The Paris Court of Appeals on Wednesday affirmed a lower court decision to transfer Felicien Kabuga to Arusha, Tanzania, to be tried for his role as the primary financier of the 1994 Rwandan genocide.
Kabuga will be handed over to the International Residual Mechanism for Criminal Tribunals (IRMCT), which is primarily based out of The Hague but also includes a branch in Arusha. A judge in The Hague ruled last month that Kabuga would be tried at the Arusha site of the IRMCT, which took over for the UN’s International Criminal Tribunal for Rwanda (ICTR) after it closed in 2015.
The now 84-year-old Kabuga has been on the run for 26 years. During that time, he adopted a fake identity and utilized his vast resources alongside a network of family connections to evade international authorities in numerous countries throughout Europe and Africa. Kabuga was once of Rwanda’s richest men before he was indicted by the ICTR in 1997 on a variety of charges. During his time as fugitive, authorities offered a $5 million reward in 2002 for information leading to his capture.
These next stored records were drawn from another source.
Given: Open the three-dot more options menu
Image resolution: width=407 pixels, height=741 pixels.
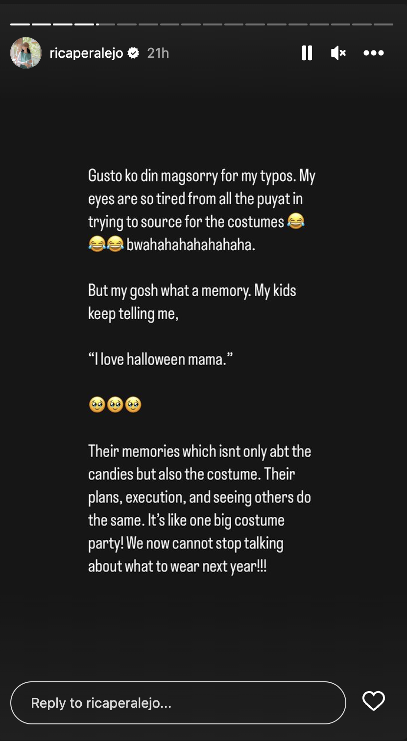Looking at the screenshot, I should pos(374,53).
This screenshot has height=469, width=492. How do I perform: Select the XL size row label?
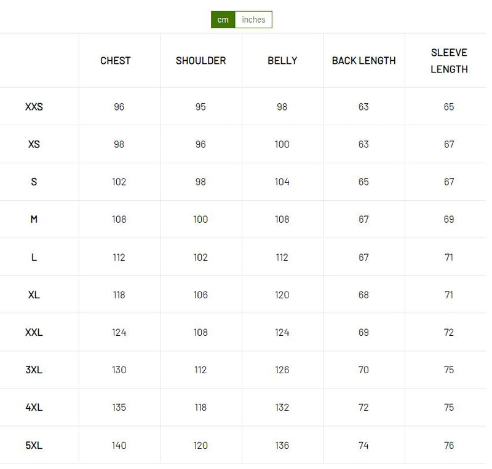34,295
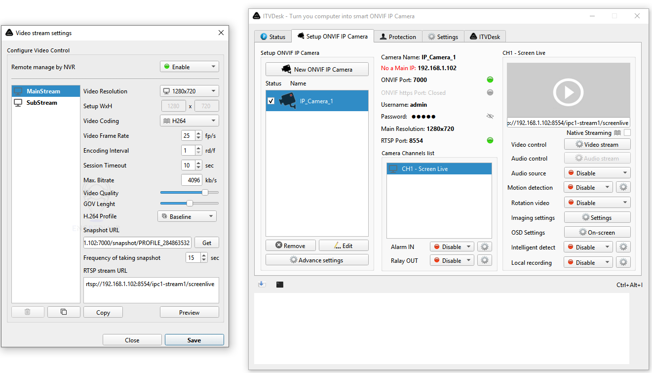Viewport: 652px width, 373px height.
Task: Open the Status tab
Action: [273, 37]

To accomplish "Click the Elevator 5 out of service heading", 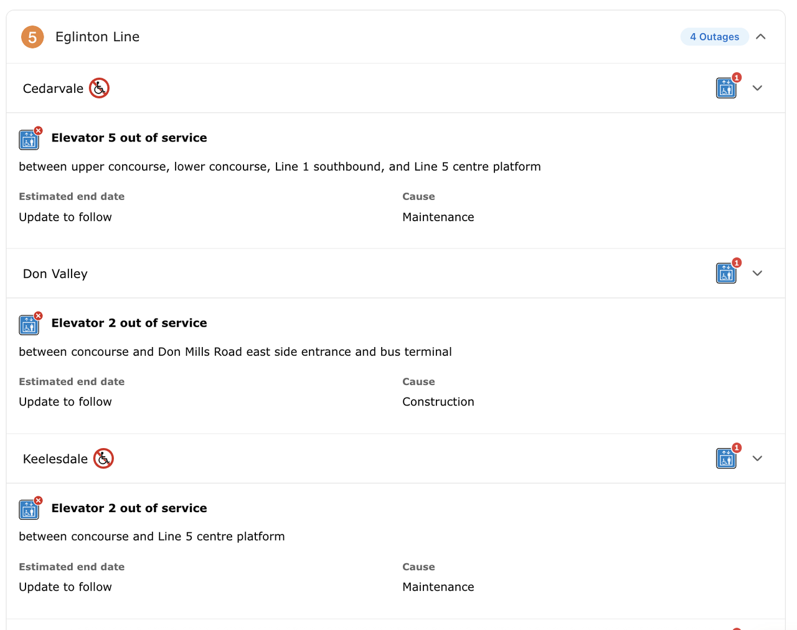I will [x=129, y=138].
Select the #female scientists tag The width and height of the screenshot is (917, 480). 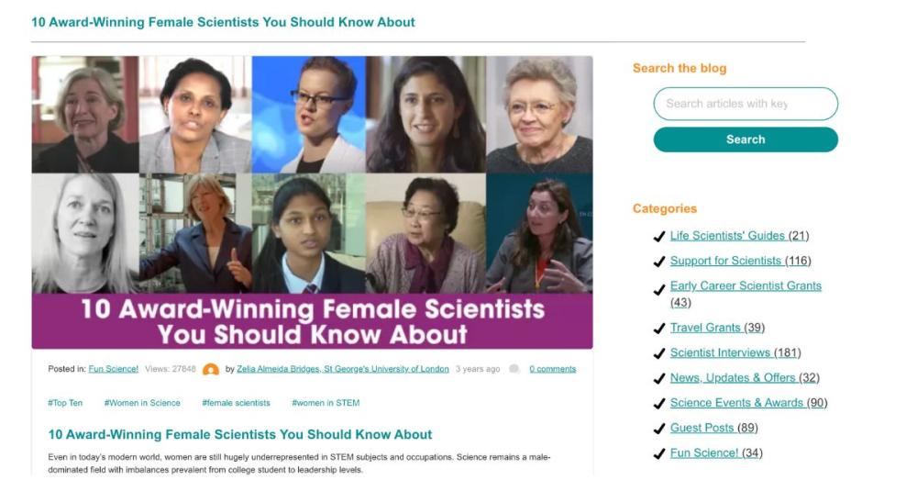236,403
The seven counts against Kabuga included the charge of genocide as well as “direct and public incitement to commit genocide” by using his position as the chairman of Rwanda’s FDN national defense fund to funnel money to militia groups. Kabuga has also been accused of forming the infamous Interahamwe militia that carried out many of the massacres as well as the Radio-Television Libre des Mille Collines, which is prominently recognized as having incited many to support the genocide and to commit acts of violence. It is believed that Kabuga supplied “an impressive number of machetes and other weapons to the Interahamwe militia” and may have even directly supervised Interahamwe massacres in Gisenyi, northwestern Rwanda, and in the Kigali district of Kimironko.
Kabuga was arrested on May 16 in Asnieres-sur-Seine in the Hautes-de-Seine department outside of Paris. Kabuga had originally asked for a trial in France, citing concerns of bias in the UN African courts, fears that he would be returned to Rwanda and his failing health. Kabuga attended the hearing in a wheelchair with a mask and barely reacted to the decision as it was read out.
He is expected to be transferred within 30 days to Arusha for trial, but, if the current pandemic affects travel, Kabuga will likely be tried instead at The Hague in the Netherlands. However, his lawyers are planning to appeal the ruling to France’s highest court of appeal, the Court of Cassation, which could delay the transfer further.
The 1994 genocide resulted in the estimated death of 800,000 people. The end of the more than two-decade search for Kabuga, which resulted in his title as Africa’s most wanted man, marks the beginning of closure for one of the most significant outstanding wounds from the tragedy.